Receivers in at Lilley after refinancing is blocked
LILLEY, the Glasgow-based construction company that survived and recovered from a pounds 50m loss in 1986, was last night forced to call in the receivers, finally paying the price for its subsequent diversification into property development.
Sir Lewis Robertson, the company doctor who is Lilley's chairman, and James Hann, his deputy, were critical of the chief executive who led the company to its current predicament, and of the banks that forced the company under. The collapse threatens the jobs of Lilley's 2,800 employees.

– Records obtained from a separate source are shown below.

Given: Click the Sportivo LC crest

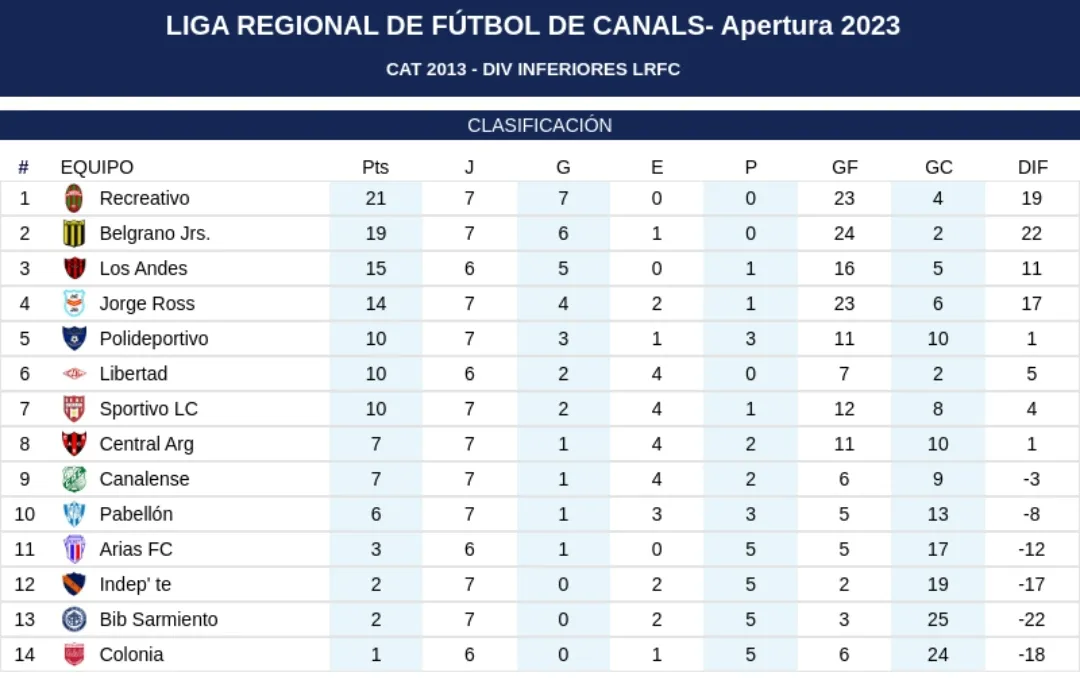Looking at the screenshot, I should point(74,408).
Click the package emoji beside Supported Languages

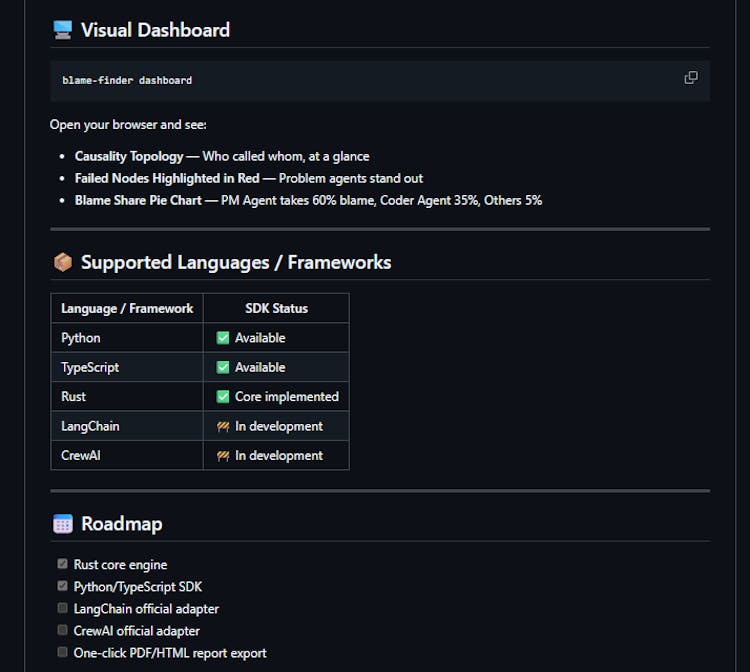coord(62,263)
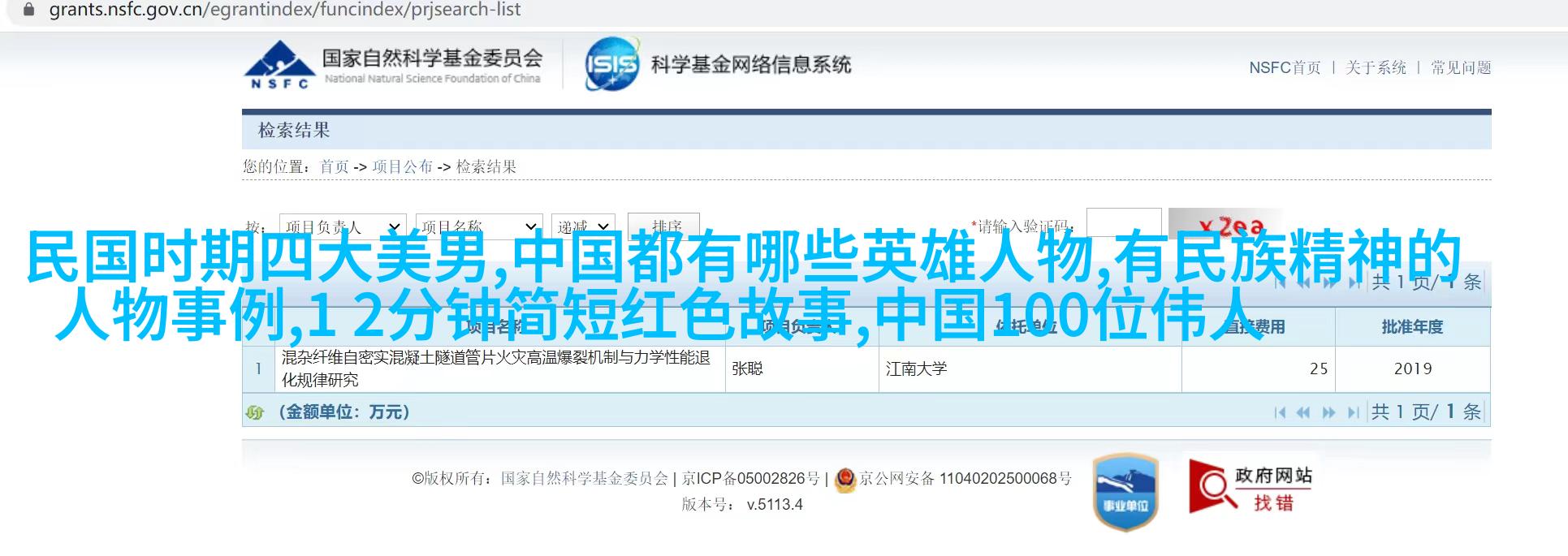Viewport: 1568px width, 556px height.
Task: Click the 事业单位 badge icon
Action: [1125, 492]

Two of Lilley's six banks, which are owed about pounds 60m, refused to support a refinancing that would have involved a pounds 12.5m injection of new equity, a debt-for-equity swap and the off-loading of its property exposure. Lilley said this rescue package was supported by Entrecanales and Cubiertas, the Spanish shareholders that own a 21.5 per cent stake, and by its three largest UK investors.
Sir Lewis blamed Bob Rankin, the chief executive he recruited in 1988. He said: 'It is unfortunate that the policies he spearheaded were pursued too long against a changing economic background.
'The board addressed this situation and a change of management produced a feasible way forward. I deeply regret that the requirement for unanimity among the banks has frustrated this, despite support from a broad front of investors and lenders.'
Mr Rankin left Lilley three months ago; Mr Hann, chairman of Scottish Nuclear, then became deputy chairman. Mr Hann said it was 'regrettable that after a two- month delay and a disruptive accountants' investigation, our banks are unable to reach the unanimous agreement required . . . ; regrettable too that a new management, which I understand the banks themselves pressed for, has not been allowed the time to put its restructuring proposals into effect'.
Lilley lost pounds 5m in 1991, and cancelled its last interim dividend despite returning to profit in the first half of 1992. The company has pounds 100m of work in hand compared with turnover of pounds 340m in 1991.
Lilley's problems began with its pounds 137m bid for Tilbury in 1989, which failed by the narrowest of margins but left it holding a near- 30 per cent stake that was falling in value.